Original 1983 release
| No. | Title | Writer(s) | Origin | Length |
|---|---|---|---|---|
| 1. | "Fade to Grey" | Billy Currie; Midge Ure; Chris Payne; | Visage | 4:00 |
| 2. | "Mind of a Toy" | Steve Strange; Ure; Currie; John McGeoch; Rusty Egan; Dave Formula; | Visage | 3:32 |
| 3. | "Visage" | Strange; Ure; Currie; McGeoch; Egan; Formula; | Visage | 3:53 |
| 4. | "We Move" (remix) | Strange; Ure; Currie; McGeoch; Egan; Formula; | B-side to "Mind of a Toy" | 3:45 |
| 5. | "Tar" | Strange; Ure; Currie; McGeoch; Egan; Formula; Barry Adamson; | Visage | 3:32 |
| 6. | "In the Year 2525" | Rick Evans | Previously unreleased | 3:45 |
| 7. | "The Anvil" (single remix by John Luongo) | Strange; Ure; Currie; McGeoch; Egan; Formula; | B-side of "Pleasure Boys" | 4:26 |
| 8. | "Night Train" (album version edit) | Strange; Ure; Currie; McGeoch; Egan; Formula; | The Anvil | 3:58 |
| 9. | "Pleasure Boys" | Strange; Currie; McGeoch; Egan; Formula; Steve Barnacle; | Non-album single | 3:35 |
| 10. | "The Damned Don't Cry" | Strange; Ure; Currie; McGeoch; Egan; Formula; | The Anvil | 4:02 |

1993 re-release bonus tracks
| No. | Title | Writer(s) | Origin | Length |
|---|---|---|---|---|
| 11. | "Love Glove" | Strange; Egan; Barnacle; | Beat Boy | 4:00 |
| 12. | "Fade to Grey" (Bassheads 7" edit) | Currie; Ure; Payne; | Previously unreleased | 3:22 |

===Special Dance Mix versions===
1983 Special Dance Mix Cassette

Side one:
1. "Fade to Grey" (12" Dance Mix) – 6:20
2. "Mind of a Toy" (12" Dance Mix) – 5:10
3. "Visage" (12" Dance Mix) – 5:31
4. "We Move" (remix) – 3:32
5. "Tar" – 3.30
6. "Der Amboss" (edit) – 4:34
Side two:

- "In the Year 2525" – 3:42
- "The Anvil" (special remix for this album) – 5:01
- "Night Train" (special remix for this album) – 6:20
- "Pleasure Boys" – 3:33
- "Damned Don't Cry" (12" Dance Mix) – 5:40

(Timings are approximate, as the cassette release was produced as a non-stop "hit mix" in which some tracks fade into each other.)

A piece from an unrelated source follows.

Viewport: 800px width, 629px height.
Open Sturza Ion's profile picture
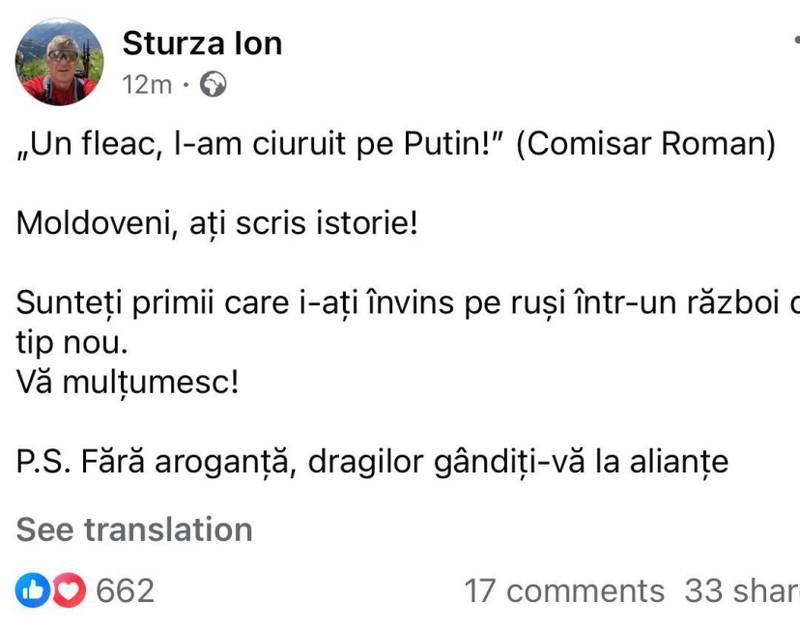(x=57, y=60)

2020 Rubellan Remasters Special Dance Mix CD
1. "Fade to Grey" – 6:22
2. "Mind of a Toy" – 5:11
3. "Visage" – 5:33
4. "We Move" (Remix) – 3:34
5. "Tar" – 3:28
6. "In the Year 2525" – 3:40
7. "The Anvil" – 4:57
8. "Night Train" – 6:24
9. "Pleasure Boys" – 3:27
10. "The Damned Don't Cry" – 5:37
11. "Frequency 7" – 3:05
12. "Night Train" (7" Remix) – 3:42
13. "Der Amboss" – 4:37
14. "Pleasure Boys" (Bonus Beats) – 5:50
15. "Night Train" (Dub Mix) – 5:03

==Charts==

Chart performance for Fade to Grey: The Singles Collection
| Chart (1983) | Peak position |
|---|---|
| UK Albums (OCC) | 38 |

==Certifications==

Certifications for Fade to Grey: The Singles Collection
| Region | Certification | Certified units/sales |
| United Kingdom (BPI) | Gold | 100,000^{^} |
^{^} Shipments figures based on certification alone.